The question specifies that the square of $$X$$: $$Y$$, has $$3$$ factors.
o So, $$1$$ and $$Y$$ must be the factors of $$Y$$.
 Apart from these two, $$Y$$ has one more factor.
o Per the conceptual knowledge of Prime factorization, a number can be represented in the form of: $$P1^a * P2^b * P3^c…Pn^z$$, where $$P1, P2,P3$$.. are the prime factors of the number $$X$$ and $$a, b, c$$.. are the powers of the prime factors.
o Total factors of this number is written as: $$(a+1) * (b+1)$$…
 Since total factors = $$3$$, let us see how can $$3$$ be formed using the above formula:
• $$3 = 3*1$$
This is the only possible combination.
o Now, putting this in the formula of total factors we get:
 $$(a+1) * (b+1) = 3*1$$
 $$(a+1) = 3$$; $$(b+1) =1$$
=> $$a=2, b=0$$
o Thus, the number $$Y$$ can be written as $$P1^2$$ $$* P2^0$$, where $$P1$$and $$P2$$ are the prime factors of the number $$Y$$.
 However, $$P2^0$$ will simplify to $$1$$, which will further reduce the overall equation to: $$Y = P1^2$$.
• Since, we also know that $$Y=X^2$$
• Therefore, $$Y= X^2 = P1^2$$
=>$$X^2 = P1^2$$
=> $$X=P1$$ (Cannot take the negative value since prime numbers are positive numbers)
 This means $$X$$ is nothing but a prime number.
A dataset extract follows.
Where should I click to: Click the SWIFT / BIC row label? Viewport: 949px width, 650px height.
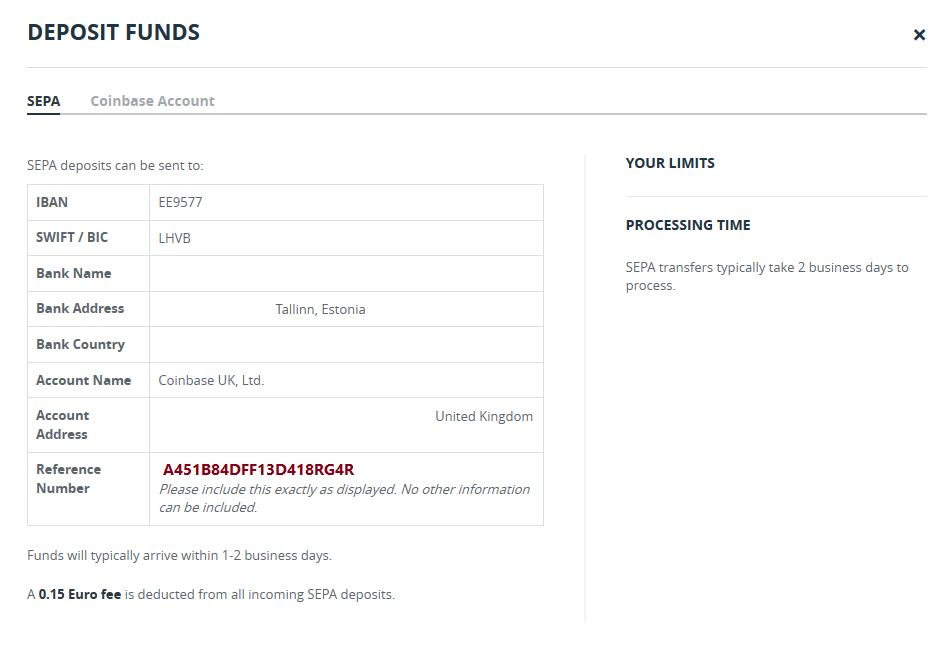click(x=72, y=238)
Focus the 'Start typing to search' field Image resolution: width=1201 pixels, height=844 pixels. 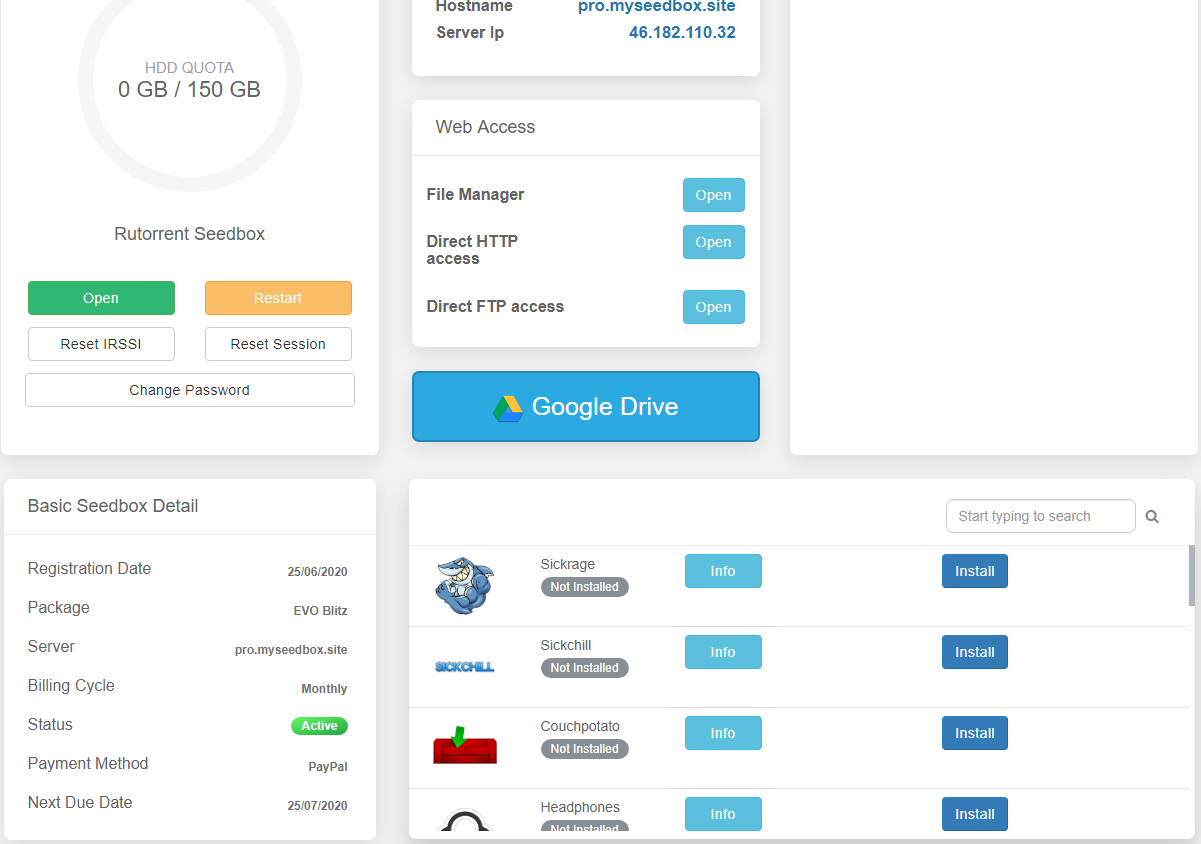[1040, 516]

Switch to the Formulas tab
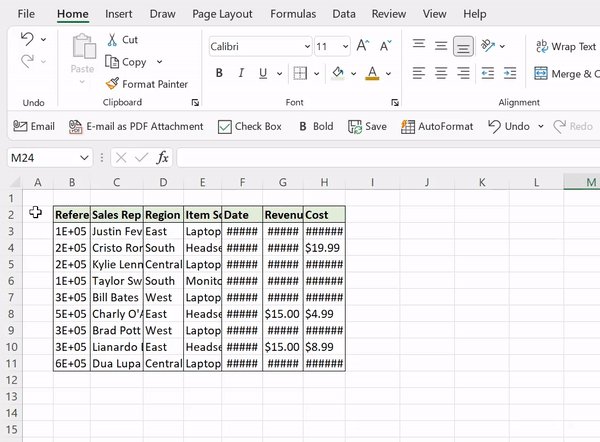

• This was the observation that was needed to solve this question.
• Now, the entire sum reduces to a simple problem of prime numbers, i.e.: How many prime numbers exist between $$1$$ and $$20$$, inclusive?
o Prime numbers between $$1$$ and $$20$$, inclusive, are: $$2,3,5,7,11,13,17,19$$: $$8$$ primes.
Therefore, $$8$$ such numbers lie among the first $$20$$ natural numbers.
Correct Answer: Option (E)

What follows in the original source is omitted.